`regex_parser` transform doesn't work with nested fields #1812

ghost · 2020-02-16T18:52:38Z

Currently the regex crate which underlies our regex_parser implementation supports only [_0-9a-zA-Z]+ as possible names for captures groups. Thus nested fields of form x.y.z cannot be captured.

For example, the following config unit test

[transforms.regex_parser_nested]
  inputs = []
  type = "regex_parser"
  regex = "^(?P<nested.timestamp>[\\w\\-:\\+]+) (?P<nested.level>\\w+) (?P<doubly.nested.message>.*)$"
[[tests]]
  name = "regex_parser_nested"
  [tests.input]
    insert_at = "regex_parser_nested"
    type = "raw"
    value = "2020-01-01T12:34:56Z INFO hello"
  [[tests.outputs]]
    extract_from = "regex_parser_nested"
    [[tests.outputs.conditions]]
      type = "check_fields"
      "nested.timestamp.equals" = "2020-01-01T12:34:56Z"
      "nested.level.equals" = "INFO"
      "doubly.nested.message.equals" = "hello"

fails with the error

Failed to build test 'regex_parser_nested':
  failed to build transform 'regex_parser_nested': Invalid regular expression: regex parse error:
      ^(?P<nested.timestamp>[\w\-:\+]+) (?P<nested.level>\w+) (?P<doubly.nested.message>.*)$
                 ^
  error: invalid capture group character

I think we need to allow field names containing dots. A simplest option to do this is to fork the regex crate and add support for it there, send a PR to the upstream, and use the fork until the support for dots in capture groups in added to the upstream crate.

The text was updated successfully, but these errors were encountered:

bruceg · 2020-02-20T21:08:47Z

A related issue has been raised on the regex crate here but the last official comment on that one is that "Before implementation, this requires a careful specification." This seems to hint that a PR to arbitrarily add . to the set of allowed characters won't be particularly welcome.

ghost · 2020-02-21T18:17:19Z

@bruceg Yeah, I saw this issue. But I think that maintaining a fork with such a simple change should be fine for now. We can even not send the PR at all, but I think it is better to send it even if it is not going to be accepted, just to signal that there is a demand for such functionality. Alternatively it is possible to encode dots somehow in [a-zA-Z0-9] range and then decode them, but it would be less performant.

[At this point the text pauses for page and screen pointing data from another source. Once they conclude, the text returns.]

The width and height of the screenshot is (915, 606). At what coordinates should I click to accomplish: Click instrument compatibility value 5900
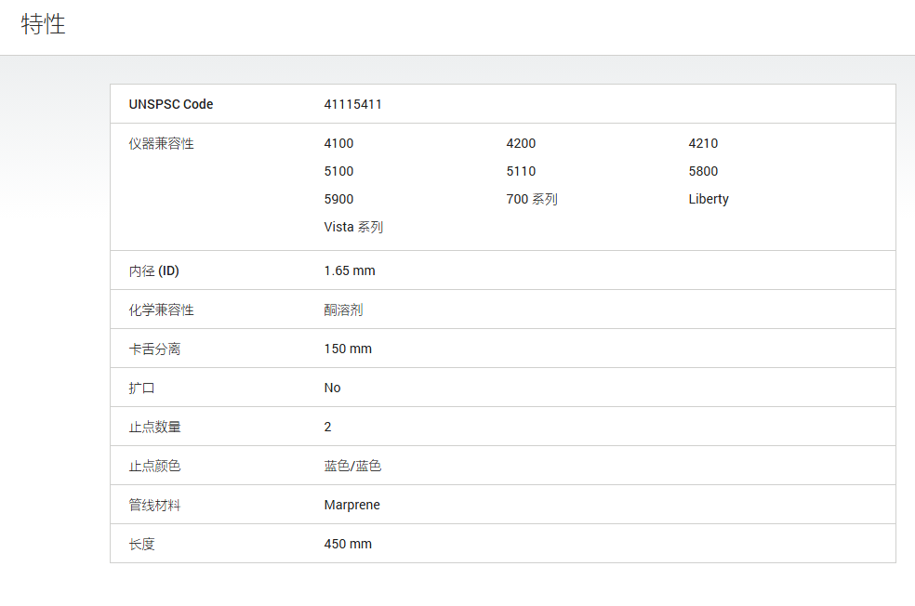(x=338, y=200)
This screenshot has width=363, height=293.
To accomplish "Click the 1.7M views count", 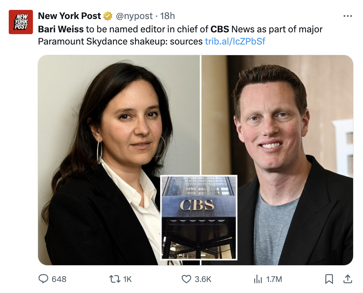I will tap(274, 279).
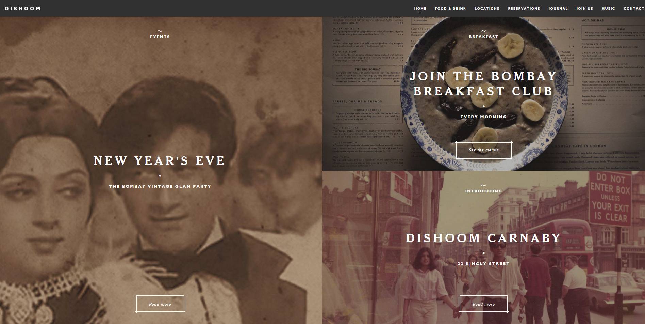Image resolution: width=645 pixels, height=324 pixels.
Task: Click Read more under Dishoom Carnaby
Action: (x=483, y=304)

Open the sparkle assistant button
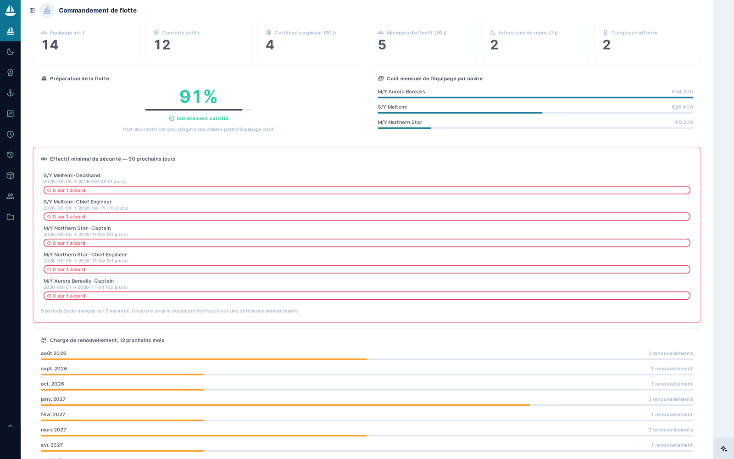(724, 449)
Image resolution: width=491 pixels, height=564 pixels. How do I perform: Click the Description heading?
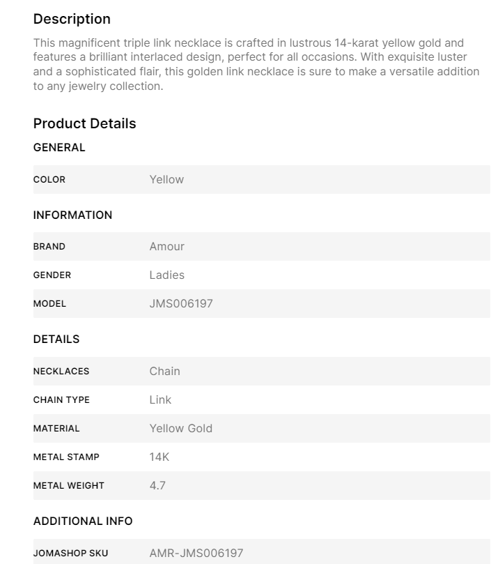(x=72, y=19)
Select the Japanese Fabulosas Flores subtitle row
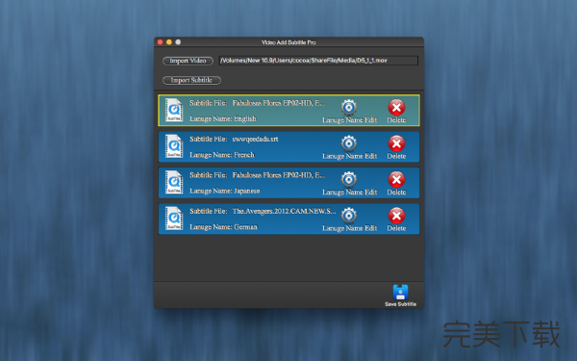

By the way, I think that ideally we need to support not only dots, but also [ and ] to make it possible to set array values. What do you think?

bruceg · 2020-03-01T22:12:03Z

Created pull request on upstream regex and a local fork

bruceg · 2020-03-09T20:21:30Z

In planning, we noted that this approach has several drawbacks:

This creates a dependency on a bespoke version of the regex crate, that requires us to perpetually track upstream to take advantage of newer optimizations and features.
This causes any crate we depend on that in turn depends on the regex crate to pull in a second copy of regex.
By using a non-standard version, this causes the whole of Vector to be unbuildable with some major Linux OS since the dependency would never be present (do I have that right @Hoverbear?) This could be resolved by bringing in the regex sources into Vector (ie importing it into lib/regex), but it doesn't resolve the other two points, and in fact makes the first more cumbersome.

Two alternate approaches were proposed that eliminate the dependency on a modified regex crate:

Add a target setting or equivalent to nest all the captured data under that field name, and then having the user move the captured data if desired with a subsequent rename transform.
Rewrite the regex capture groups to some unique token that do not have parse issues (like sequence numbers) and remap them after capture.

I have investigated 2 and don't see a viable way to use the regex syntax parser to help with this work. There is simply not a convenient way of manipulating tokens between parsing and compiling without duplicating a large chunks of the crate. We could do the replacements at the textual level before any parsing. However, since there is no way to do this unambiguously without a full parse, this could lead to actual patterns being replaced instead of the group names.

Based on this, I think the immediate path forward is to simply add a target setting that functions the same as the json_parser transform and see if the regex crate picks up the expanded syntax later.

Hoverbear · 2020-03-09T20:26:45Z

@bruceg It's an issue of future packaging! It may hamper attempts to distribute future official distribution packaging efforts, as crates.io and some official distro repos forbid git deps. :( I note this problem already exists, but I'd rather us move away from it, not embrace it more.

Another point: if we monkey patch regex and don't replace every other regex dep, it means that we need to wrap up two copies in a binary.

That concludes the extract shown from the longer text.